● Instructions to follow: Write out the passage of the comments on spies that starts at "I worked for" and ends at "haunt for agents.".

━━━ Page text

One of my favorite haunts in Washington is the Spy Museum (800 F Street NW; the building used to be the headquarters of the American Communist Party). They celebrate lots of sneaks, couriers, seducers, code breakers and masters of disguise. The only real-life badass I recall from the display was Chevalier d’Éon, a two-fisted duelist and a transvestite.

Oh, and Julia Child. She didn’t have a Walther PPK, but you did not want to mess with her when she had a chef’s knife in reach…!

In the first Bond movie I ever saw–the Halle Berry one–he is described by his antagonists as an assassin. Of course that’s from their point of view, but it strikes me as a much better description of him than spy.

I knew several CIA station chiefs in the Foreign Service. Most of them were obnoxious drunks. The agents who were working undercover were assigned as Foreign Service Officers, and we usually knew who they were, since they were dismally ill-prepared to interact with FS personnel. They usually knew nothing about the FS system, benefits, chain of command, etc., so were easily spotted by the rest of us. I’m sure there were agents who were much better at avoiding identification, and perhaps the less apt folks were plants to throw the rest of us off.

I worked for a former Military Intelligence officer (naval) at a USIS center in Colombia. He wasn’t a “badass,” but he ran the place as an authoritarian, would summarily fire people seemingly at whim, was secretive about his past (though loved to tell about his antics around the world), and drank in the office most of the day.

Yes, the State Department is a prime haunt for agents.

Well, that’s because Bond has a “license to kill” (as though such a thing existed).

━━━━━━
━━━ Information

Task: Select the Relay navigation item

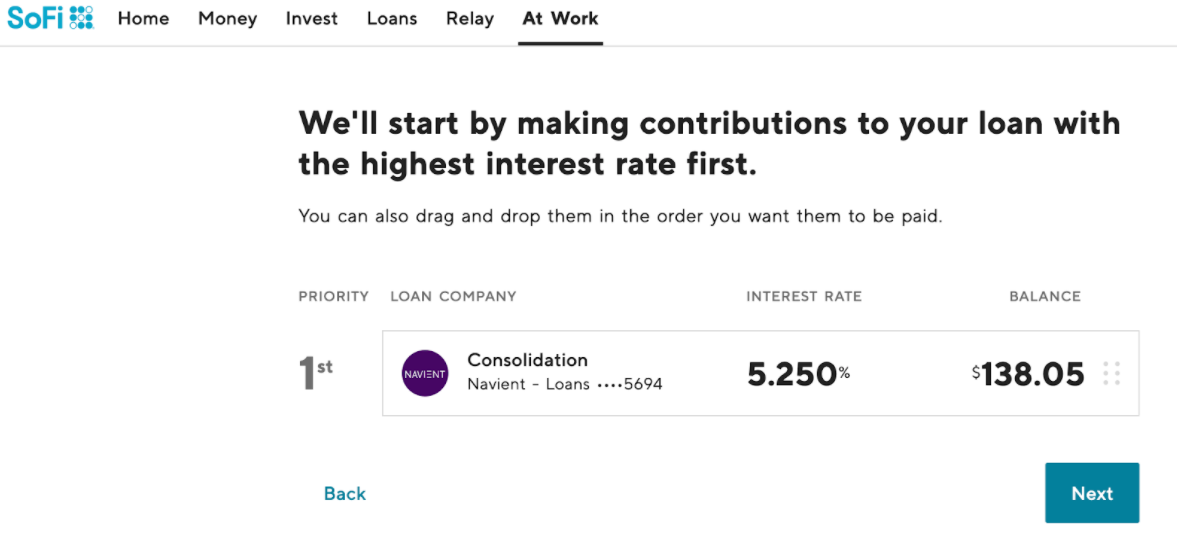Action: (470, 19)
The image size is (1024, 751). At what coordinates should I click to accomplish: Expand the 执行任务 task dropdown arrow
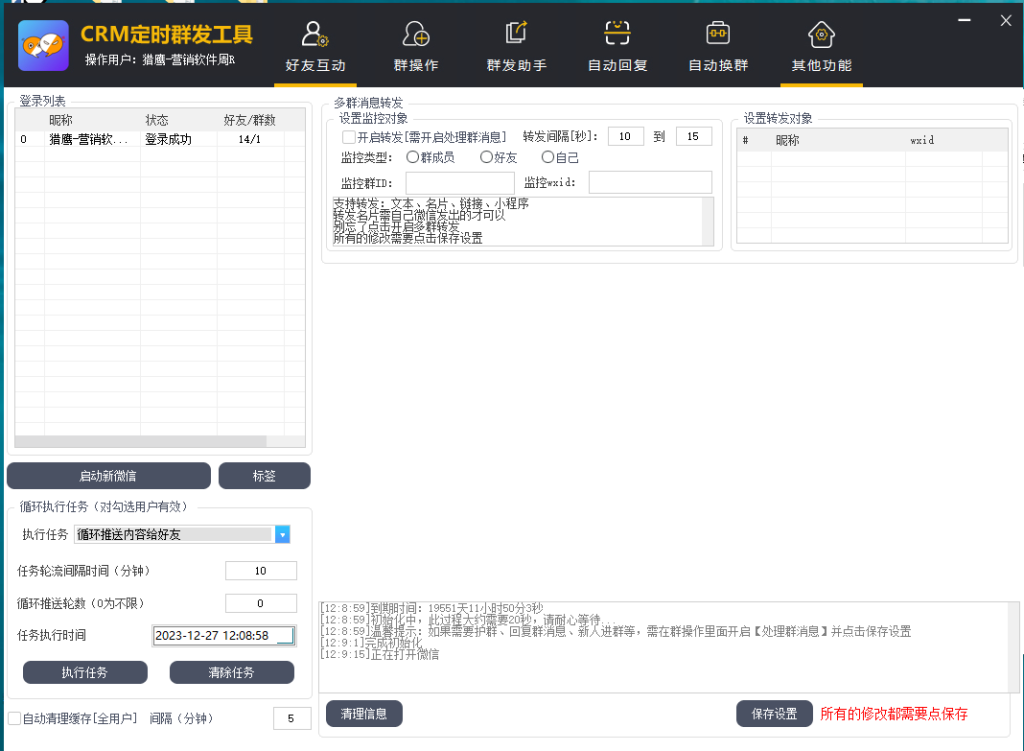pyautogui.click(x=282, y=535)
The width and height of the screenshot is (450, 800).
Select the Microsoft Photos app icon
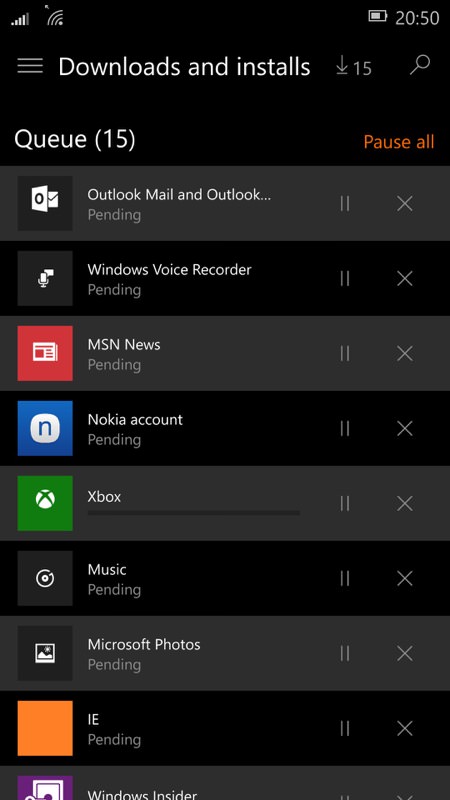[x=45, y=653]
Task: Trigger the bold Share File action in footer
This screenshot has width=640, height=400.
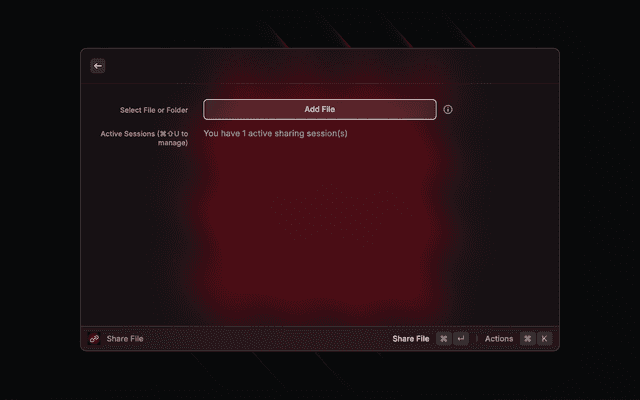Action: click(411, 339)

━━━━━━

● Output of the exercise:
I worked for a former Military Intelligence officer (naval) at a USIS center in Colombia. He wasn’t a “badass,” but he ran the place as an authoritarian, would summarily fire people seemingly at whim, was secretive about his past (though loved to tell about his antics around the world), and drank in the office most of the day.

Yes, the State Department is a prime haunt for agents.